Akan tetapi, dunia cenderung mengajarkan seks sebatas masalah fisik dan pemuasan kebutuhan fisik. Seandainya dikaitkan dengan yang lebih bersifat rohani, dunia cenderung memberikan gambaran bahwa seks adalah untuk orang yang saling menyukai dan saling mencintai. Dengan kata lain, semakin hari seks semakin dilepaskan dari beberapa cengkeraman yang seharusnya mengatur dan melindunginya. Bahkan, seks semakin terlepas dari lembaga pernikahan dan lembaga komitmen.

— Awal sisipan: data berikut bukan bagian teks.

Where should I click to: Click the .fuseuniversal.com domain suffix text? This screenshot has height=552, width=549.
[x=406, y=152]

Peran terbesar orang tua adalah menekankan bahwa seks bukanlah semata-mata masalah kebutuhan fisik atau masalah saling mencintai. Jauh lebih agung dan lebih berat dari itu, seks merupakan masalah komitmen, yaitu masalah institusi pernikahan yang diakui masyarakat dan yang paling penting adalah diatur oleh Tuhan. Jika seks dilaksanakan tidak sesuai dengan kehendak Tuhan, hal itu menjadi dosa.

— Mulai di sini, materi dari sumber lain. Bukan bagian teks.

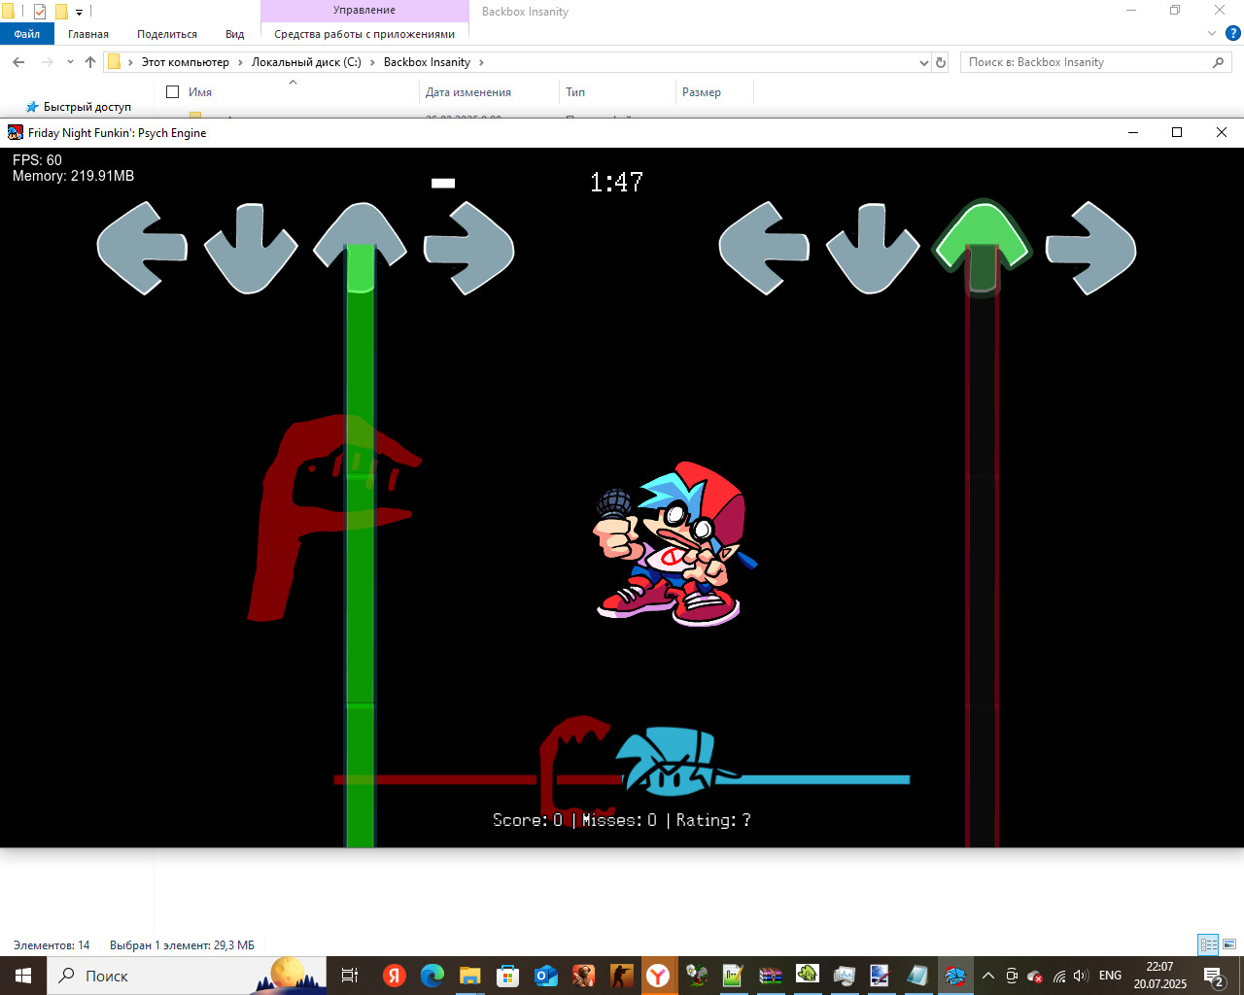Switch to large thumbnails view mode
This screenshot has width=1244, height=995.
coord(1229,944)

Jika orang tua tidak mengajarkan pendidikan seks kepada anak, mereka akan berusaha mendapatkan informasi tersebut dari teman-teman, buku-buku, dan film-film. Kemungkinan besar, mereka tidak mendapatkan gambaran menyeluruh mengenai seks dan kemungkinan hanya ditekankan pada seks sebagai sesuatu yang nikmat, tanpa ada lagi bobot moral, bobot pernikahan, dan komitmen di dalamnya.